In the second year of the project, with a grant from the Brewers Association, a trade group representing craft beer makers, UMaine researchers at the Aroostook Farm in Presque Isle and the Rogers Farm in Old Town are collaborating with other research groups across the Midwest, Northeast and Maritime Canada to test the 25 varieties.

Compared to America’s grain belt in the Upper Midwest, Plant said that Maine is more humid, which is part of the impetus for the trial — to find varieties that work well.

“Variety selection is probably the first step a grower can take in addressing quality parameters,” said Tom Molloy, a researcher with the extension and the Northeast Sustainable Agriculture Research Education program.

The trouble is a lot of farmers in The County may have experience with just one variety of barley, Newdale, the standard required in many contracts, Molloy said.

“Maybe these trials might help growers here say, ‘Maybe you could offer another one?’ Or, this one is better than what’s on the contract.’”

Developed in Manitoba in the early 2000s, Newdale is a standard malting barley variety that’s adapted to a range of regions and soils as well as organic methods. That variety is also, for now, the standard at the Maine Malt House, the startup malting business of Buck Farms in Mapleton, said Jacob Buck.

“We are interested in the new varieties if we can find one that yields well and malts well, but for now Newdale is working good,” Buck said.

Elsewhere at the Aroostook research farm this summer, Jake Dyer, the co-owner of Benedicta Grains and an alternative crops specialist with the Maine Potato Board, is overseeing experimental plots of pulses — peas, chickpeas and lentils — and flax. His goal is to help potato farmers find marketable crops to add to their rotations.

Pulses, a part of the legume family, are well adapted to cool climates and are gaining in popularity, as a gluten-free, high-protein and fiber-rich ingredient in everything from chickpea hummus to pet food, Dyer said.

“I find peas to be the easiest pulse,” said Dyer, who’s been doing trials with field peas for four years.

“You can plant them early, when the ground is 40 degrees,” and they “require really no inputs,” such as fertilizers and pesticides. Their seeds, like other legumes, benefit from inoculation with a symbiotic bacteria to help fix nitrogen.

“I think if we can work on some marketing, they’ve got some potential,” Dyer said.

Chickpeas and lentils may be more of a challenge, although “so far so good” with this year’s trials, Dyer said.

Chickpeas and lentils are cool-weather crops, though typically grown in regions with less summer rainfall than Maine, and they’re at risk of a number of fungus-related blights.
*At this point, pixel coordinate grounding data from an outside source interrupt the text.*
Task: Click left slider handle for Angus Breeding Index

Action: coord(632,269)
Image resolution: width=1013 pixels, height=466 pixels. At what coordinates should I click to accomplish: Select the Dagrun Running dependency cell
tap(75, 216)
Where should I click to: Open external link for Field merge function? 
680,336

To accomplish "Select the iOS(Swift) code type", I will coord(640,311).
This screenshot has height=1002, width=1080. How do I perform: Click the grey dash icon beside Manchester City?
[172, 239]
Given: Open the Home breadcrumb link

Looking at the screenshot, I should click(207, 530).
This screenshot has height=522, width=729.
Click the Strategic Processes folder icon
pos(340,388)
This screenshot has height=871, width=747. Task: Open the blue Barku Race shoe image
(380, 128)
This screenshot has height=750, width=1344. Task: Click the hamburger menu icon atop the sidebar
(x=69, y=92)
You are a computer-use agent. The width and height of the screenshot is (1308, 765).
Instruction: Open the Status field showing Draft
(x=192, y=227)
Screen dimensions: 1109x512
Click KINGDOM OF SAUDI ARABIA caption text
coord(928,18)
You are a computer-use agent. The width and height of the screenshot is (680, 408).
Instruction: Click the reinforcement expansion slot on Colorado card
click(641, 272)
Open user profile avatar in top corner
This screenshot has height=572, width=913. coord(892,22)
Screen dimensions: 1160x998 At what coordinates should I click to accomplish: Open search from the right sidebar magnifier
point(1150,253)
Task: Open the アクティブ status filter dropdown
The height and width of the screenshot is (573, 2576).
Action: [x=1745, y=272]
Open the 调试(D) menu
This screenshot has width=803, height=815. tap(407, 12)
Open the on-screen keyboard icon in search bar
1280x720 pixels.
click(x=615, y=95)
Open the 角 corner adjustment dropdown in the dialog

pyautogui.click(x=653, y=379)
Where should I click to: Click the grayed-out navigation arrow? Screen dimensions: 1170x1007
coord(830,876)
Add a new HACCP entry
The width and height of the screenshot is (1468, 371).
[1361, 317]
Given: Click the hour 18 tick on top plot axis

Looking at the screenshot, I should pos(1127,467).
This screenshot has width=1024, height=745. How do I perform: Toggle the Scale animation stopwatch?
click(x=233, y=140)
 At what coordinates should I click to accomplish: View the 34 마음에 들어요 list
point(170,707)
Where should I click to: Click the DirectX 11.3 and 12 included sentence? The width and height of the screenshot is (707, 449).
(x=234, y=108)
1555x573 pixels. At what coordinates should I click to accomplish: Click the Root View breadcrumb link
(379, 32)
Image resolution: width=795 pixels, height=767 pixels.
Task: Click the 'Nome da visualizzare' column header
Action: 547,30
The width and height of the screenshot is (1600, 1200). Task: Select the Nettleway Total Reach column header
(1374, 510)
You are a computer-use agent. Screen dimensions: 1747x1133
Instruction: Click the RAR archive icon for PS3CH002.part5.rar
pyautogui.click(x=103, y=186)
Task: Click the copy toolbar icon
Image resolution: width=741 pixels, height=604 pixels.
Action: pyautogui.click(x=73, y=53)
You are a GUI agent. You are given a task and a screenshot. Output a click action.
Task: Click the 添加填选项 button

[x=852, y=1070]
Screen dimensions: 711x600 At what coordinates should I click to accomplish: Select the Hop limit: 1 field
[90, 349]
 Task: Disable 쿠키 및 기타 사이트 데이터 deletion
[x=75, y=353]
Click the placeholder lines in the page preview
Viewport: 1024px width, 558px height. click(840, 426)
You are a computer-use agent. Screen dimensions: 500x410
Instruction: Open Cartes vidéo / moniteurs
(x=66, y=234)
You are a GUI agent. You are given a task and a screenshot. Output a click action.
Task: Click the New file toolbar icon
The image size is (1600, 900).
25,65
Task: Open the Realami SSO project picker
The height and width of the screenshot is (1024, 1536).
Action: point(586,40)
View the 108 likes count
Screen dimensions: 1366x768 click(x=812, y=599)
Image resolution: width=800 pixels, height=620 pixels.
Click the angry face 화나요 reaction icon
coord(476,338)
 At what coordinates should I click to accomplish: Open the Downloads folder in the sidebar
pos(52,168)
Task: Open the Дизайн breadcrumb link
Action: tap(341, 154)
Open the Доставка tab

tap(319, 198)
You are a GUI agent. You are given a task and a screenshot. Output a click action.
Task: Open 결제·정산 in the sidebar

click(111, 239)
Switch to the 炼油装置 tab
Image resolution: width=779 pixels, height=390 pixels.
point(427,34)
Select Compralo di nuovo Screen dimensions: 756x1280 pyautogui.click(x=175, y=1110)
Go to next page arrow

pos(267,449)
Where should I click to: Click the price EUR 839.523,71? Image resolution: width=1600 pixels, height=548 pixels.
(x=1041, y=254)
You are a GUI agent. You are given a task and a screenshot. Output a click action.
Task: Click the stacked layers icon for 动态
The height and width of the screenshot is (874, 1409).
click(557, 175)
Those can be kept at bay with fungicides, which are commonly used on grains and potatoes, but “fungicides can chew up the bottom line” and lose their effect over time, Dyer said.

Flax, a flowering plant that produces an oilseed as well as linen fiber, can be grown like a grain, with a number of disease resistant varieties, and could do well in the new food market, Dyer said.

“I’ve always wanted to grow it. It’ll be interesting to see come harvest time,” he said. The plot has two varieties of oilseed flax and the plan is to send them to test kitchens at different food companies.

Flax is not new to The County. At one point in the mid-1990s, as many as 40 farmers planted some 1,500 acres of flax to supply Aroostook Flax and Linen. Led by two Connecticut businessmen and financed with government loans, the company supplied farmers with flax seed and equipment and ran a small scutching mill that separated the fiber from the plant and exported it to linen makers in Europe.

After two years running the mill, a deal with a European company fell through and the flax company defaulted on its loans and rent at the Presque Isle Industrial Park. The mill’s equipment and raw flax and seed were later auctioned.

Sam Blackstone, who grows blueberries, apples and vegetables at Circle-B Farms in Caribou, remembers the brief run of flax from his time as a field operator with the flax company, working with the farmers who contracted to grow the plant.

“The crop grows very well here. I think it would have worked.”